The largest signs we transmit outward to abstraction – and to aircraft pilots – and satellite systems – to the stars.

Levittown, New York, photo by Mark Mathosian

Suburban tract housing, seen from the sky, says we are orderly, regimented, uniform, lacking in individuality, lined up in our hives and colonies like bees or ants.

With the 1970s came the crop circles. Led Zeppelin used an image of the shadow of a zeppelin over crop circles on its 1990 Remasters album cover. On September 10, 1991, The New York Times reported that two “jovial con men in their 60s,” David Chorley and Doug Bower, had created the series of strange configurations in wheat fields across the English countryside that baffled people around the world.

Said the Times: “Scientists from Britain and Japan have monitored the sites with scientific equipment, suspecting the circles might be a result of unusual and very sudden whirlwinds, and small armies of mystics, flying saucer fanatics and believers in the occult have paid them pilgrimages, trying to sense their hidden energy fields.”

What, then, does the interchange spiral at Interstate 295 and J. Turner Butler Boulevard say and to whom? Is it, as has been claimed, “elegant,” or does that imply artistic vision? If the interchange, as seen from above, is “beautiful,” because of its symmetry and graceful contours, can it be called art? It’s a feat of engineering, but it’s not Robert Smithson’s 1970 land art masterpiece, Spiral Jetty, nor the ceremonial Grand Shell Ring which the Mocaman Indians built nearby 1,000 years ago.

Spiral Jetty, courtesy dia.org

In what lies the difference between beautiful engineering and architecture? Surely birdsong, while beautiful, can’t be called art, without a certain kind of intentionality? Or do these questions belie a human blindness toward all intentionalities outside the narrow scope of our awareness? Aren’t trees intentional in their communication through massive scales of intertwined root systems and fungal networks, as scientists and writers like Suzanne Simard and Peter Wohlleben have shown us? Can we even really discuss intentionality and art without yet being able to define consciousness and intelligence?

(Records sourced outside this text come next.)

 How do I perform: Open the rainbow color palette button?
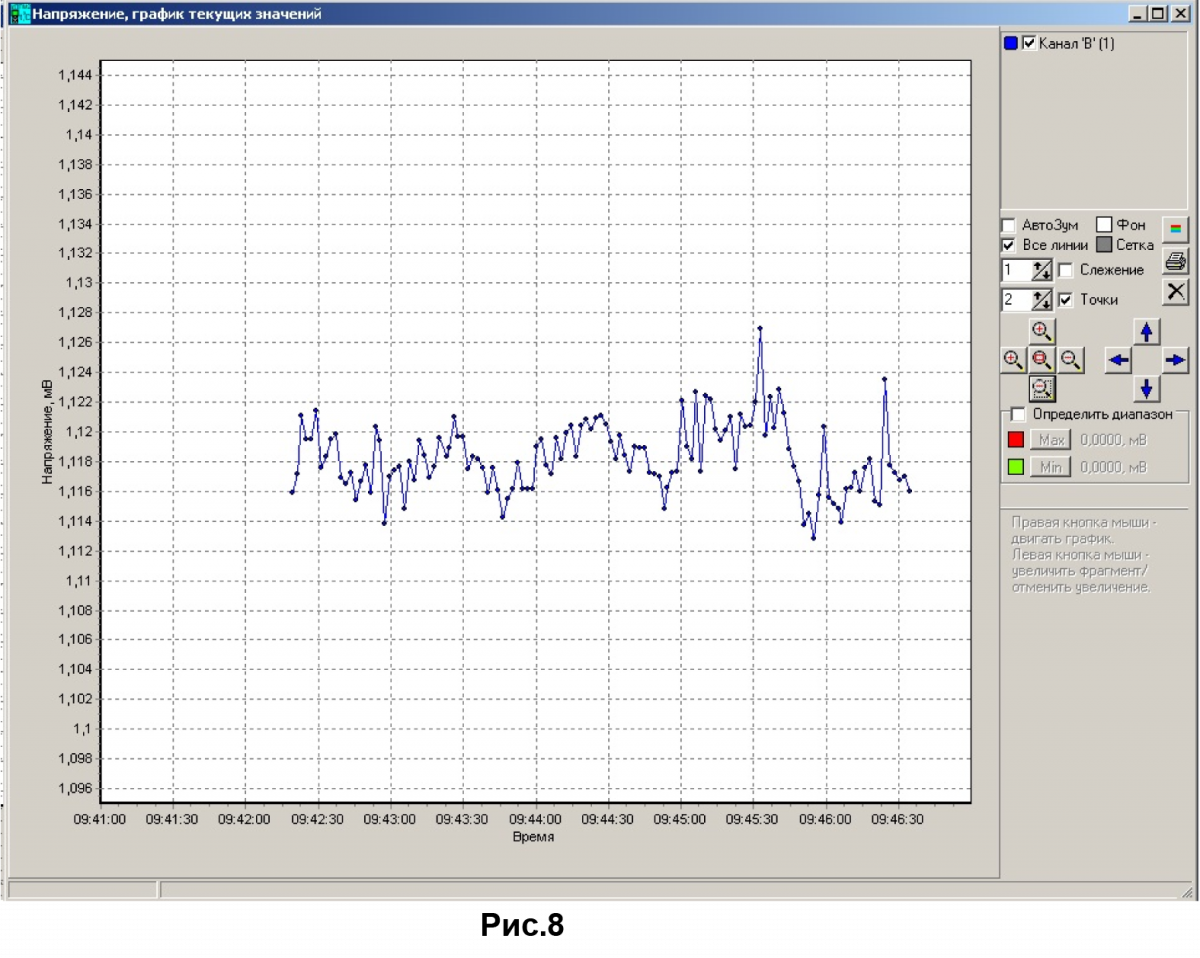(1175, 229)
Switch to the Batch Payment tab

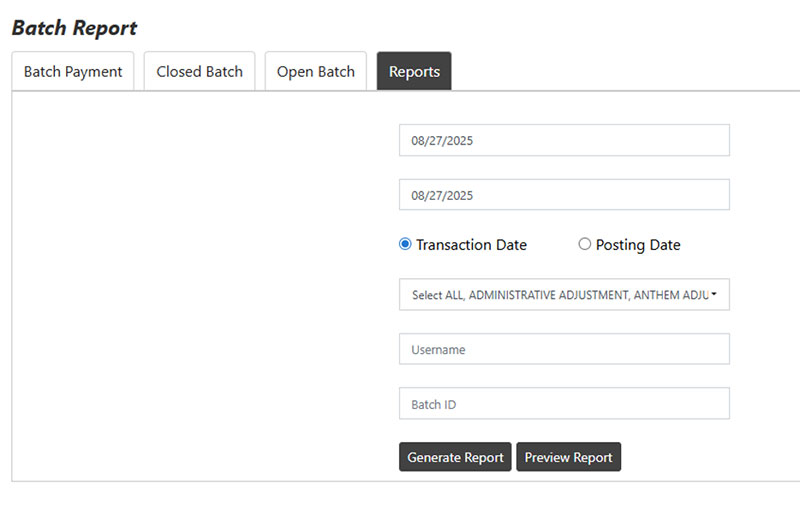(73, 72)
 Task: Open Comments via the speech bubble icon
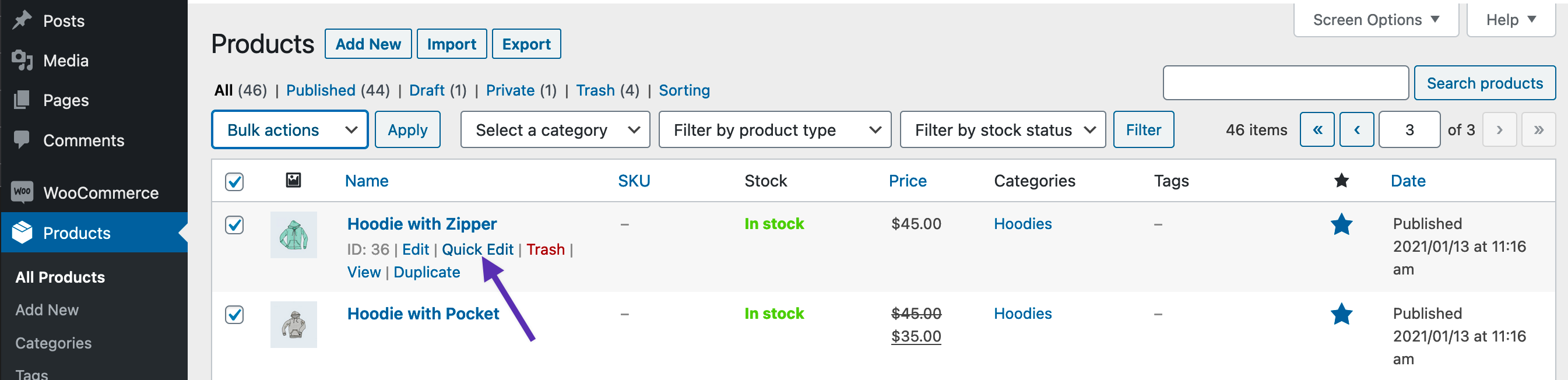22,140
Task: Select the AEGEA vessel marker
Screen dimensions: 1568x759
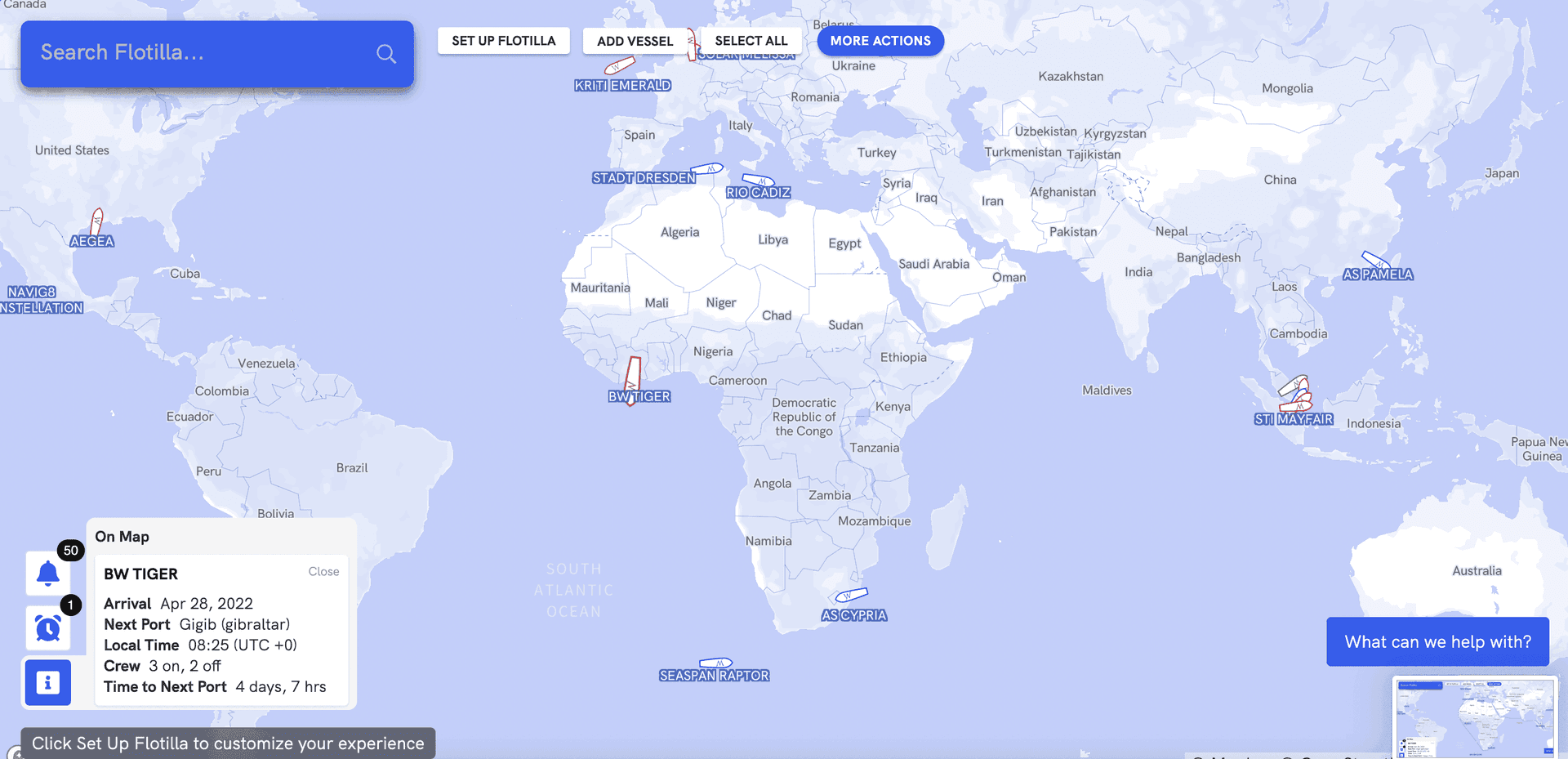Action: 97,221
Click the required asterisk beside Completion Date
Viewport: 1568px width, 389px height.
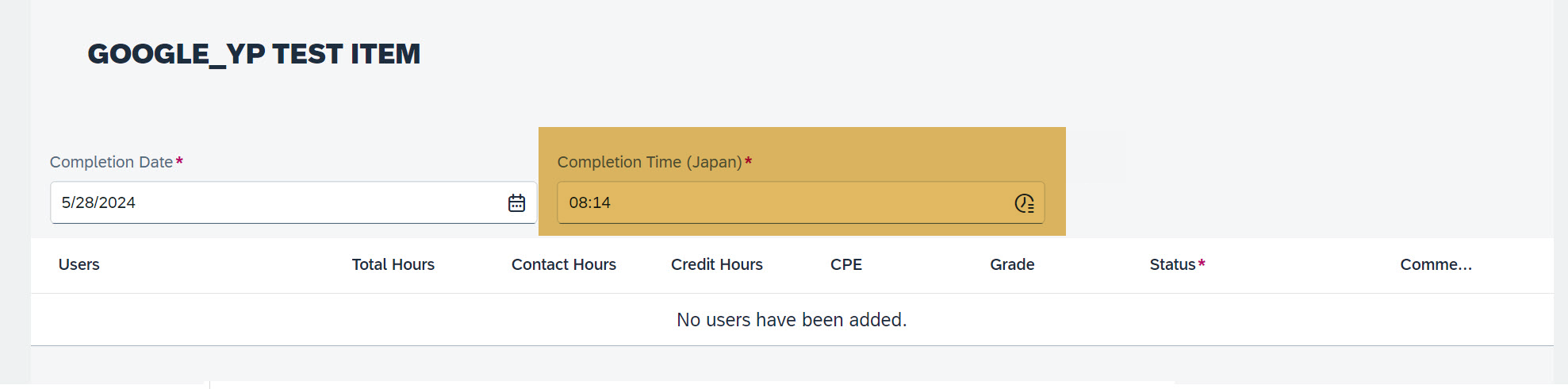pyautogui.click(x=179, y=161)
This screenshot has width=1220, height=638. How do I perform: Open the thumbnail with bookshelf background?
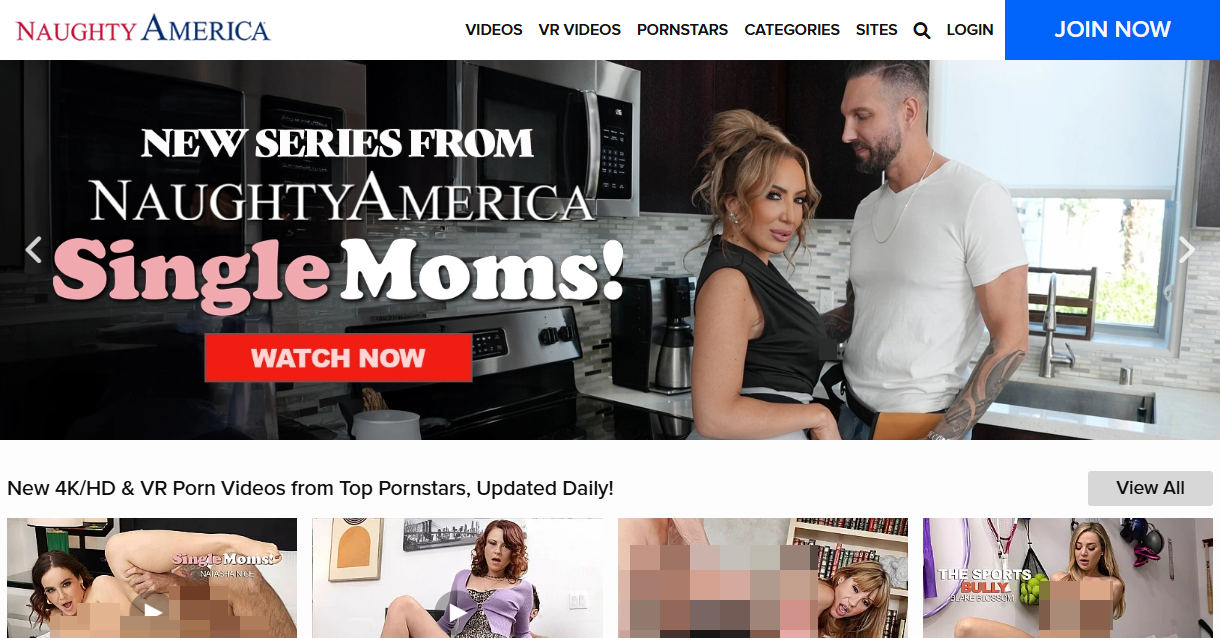[x=763, y=578]
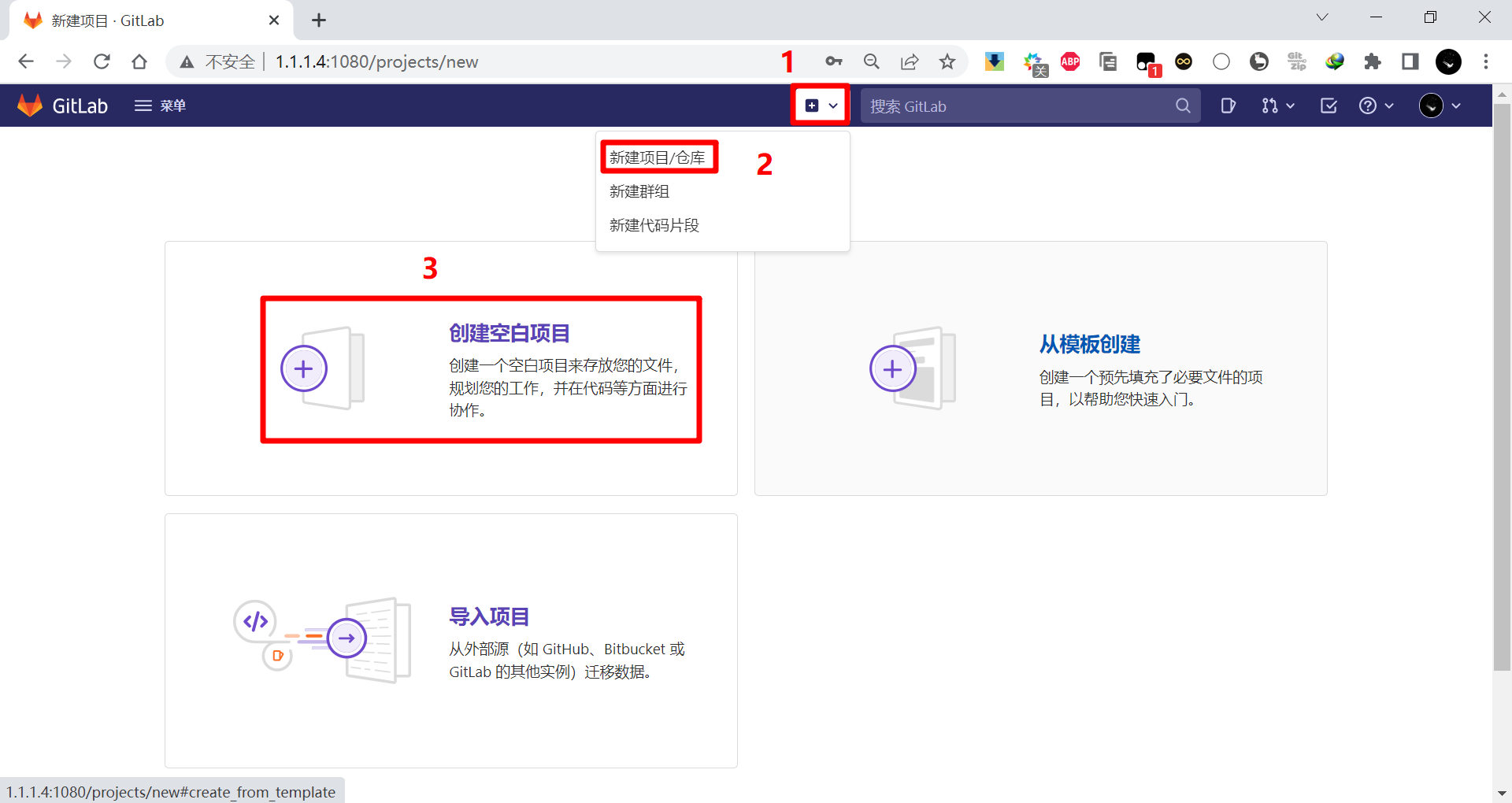Screen dimensions: 1512x803
Task: Click the browser home icon
Action: [139, 61]
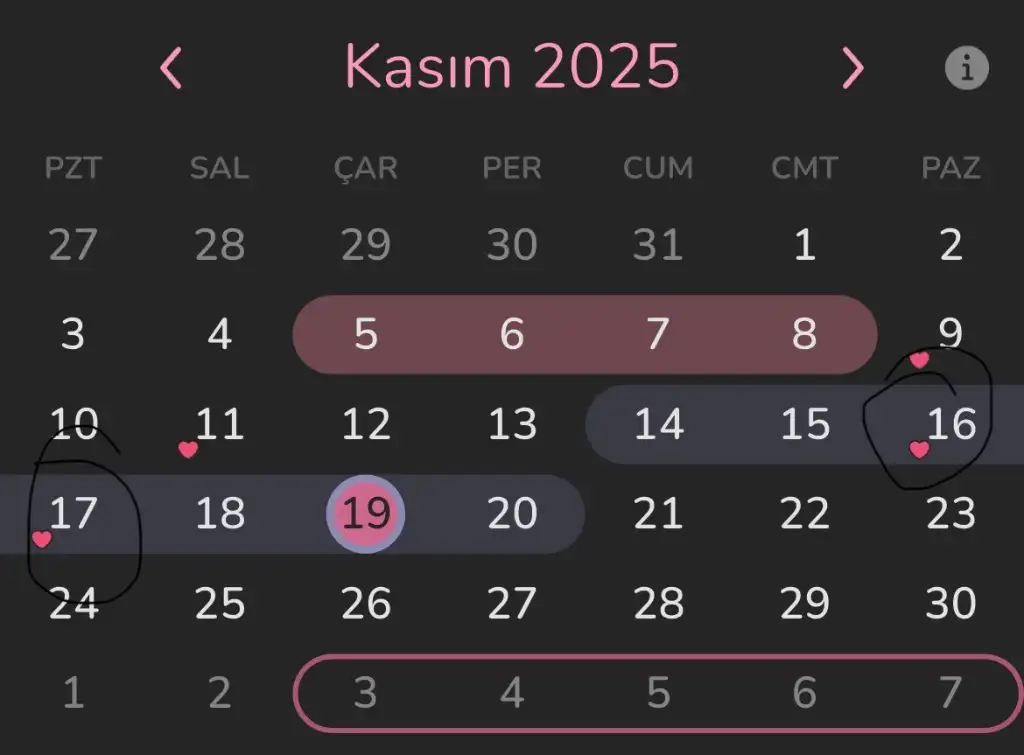Screen dimensions: 1024x755
Task: Select the PAZ weekday column header
Action: (x=950, y=168)
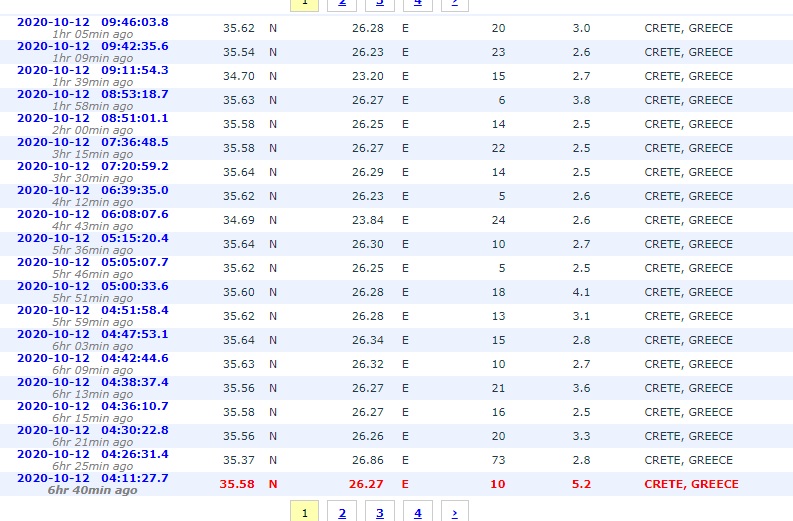793x521 pixels.
Task: Open the 2020-10-12 04:38:37.4 earthquake entry
Action: pos(92,382)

Whatever the Jacksonville Interchange Spiral might say to the clouds about human intelligence, or design, or meaning, it certainly exemplifies the blindness of our driving ourselves in circles unaware of the larger shape we track.

This clockwise spiral, a turbine or whirlpool interchange, takes shape from right hand exits and left turning ramps. It costs less but eats up more land than diamond interchanges, trumpets and cloverleafs.

Where we stop, nobody knows. We get places, but never do. A connector of place, never stopping, the interchange is the opposite of place. It’s speed outside of time. In the spiral, you never die. In the spiral, you’re not really alive, but you live forever.